Work request. Filter these entries, keeping only lines that hold the word "icon".

(Collected data)
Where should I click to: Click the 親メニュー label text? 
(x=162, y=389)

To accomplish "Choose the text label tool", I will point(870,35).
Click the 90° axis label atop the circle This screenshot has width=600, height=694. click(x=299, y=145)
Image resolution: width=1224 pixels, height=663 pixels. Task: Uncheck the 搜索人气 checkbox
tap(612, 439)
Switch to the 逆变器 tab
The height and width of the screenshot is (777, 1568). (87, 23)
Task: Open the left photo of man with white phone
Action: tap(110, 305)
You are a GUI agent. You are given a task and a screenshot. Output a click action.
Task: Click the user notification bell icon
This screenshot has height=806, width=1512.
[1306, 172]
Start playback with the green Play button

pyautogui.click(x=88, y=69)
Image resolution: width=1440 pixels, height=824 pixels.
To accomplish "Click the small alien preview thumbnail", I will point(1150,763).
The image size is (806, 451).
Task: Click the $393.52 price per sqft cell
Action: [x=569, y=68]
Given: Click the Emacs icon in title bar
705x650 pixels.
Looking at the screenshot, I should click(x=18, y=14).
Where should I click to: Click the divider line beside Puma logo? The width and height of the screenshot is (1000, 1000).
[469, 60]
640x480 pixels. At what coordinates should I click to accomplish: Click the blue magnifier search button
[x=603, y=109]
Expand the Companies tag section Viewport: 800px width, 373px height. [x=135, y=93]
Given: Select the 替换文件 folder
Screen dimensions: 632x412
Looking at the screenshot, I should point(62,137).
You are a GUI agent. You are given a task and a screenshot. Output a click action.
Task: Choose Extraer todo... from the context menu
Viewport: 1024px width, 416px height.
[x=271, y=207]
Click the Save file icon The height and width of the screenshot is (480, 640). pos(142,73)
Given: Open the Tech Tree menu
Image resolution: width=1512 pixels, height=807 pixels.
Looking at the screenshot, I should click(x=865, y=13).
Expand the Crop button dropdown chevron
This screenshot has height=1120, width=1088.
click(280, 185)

Solution to this exercise.
Task: Click the user notification bell icon
Given: Click the Emacs icon in title bar
Click the Save file icon The height and width of the screenshot is (480, 640). pos(142,73)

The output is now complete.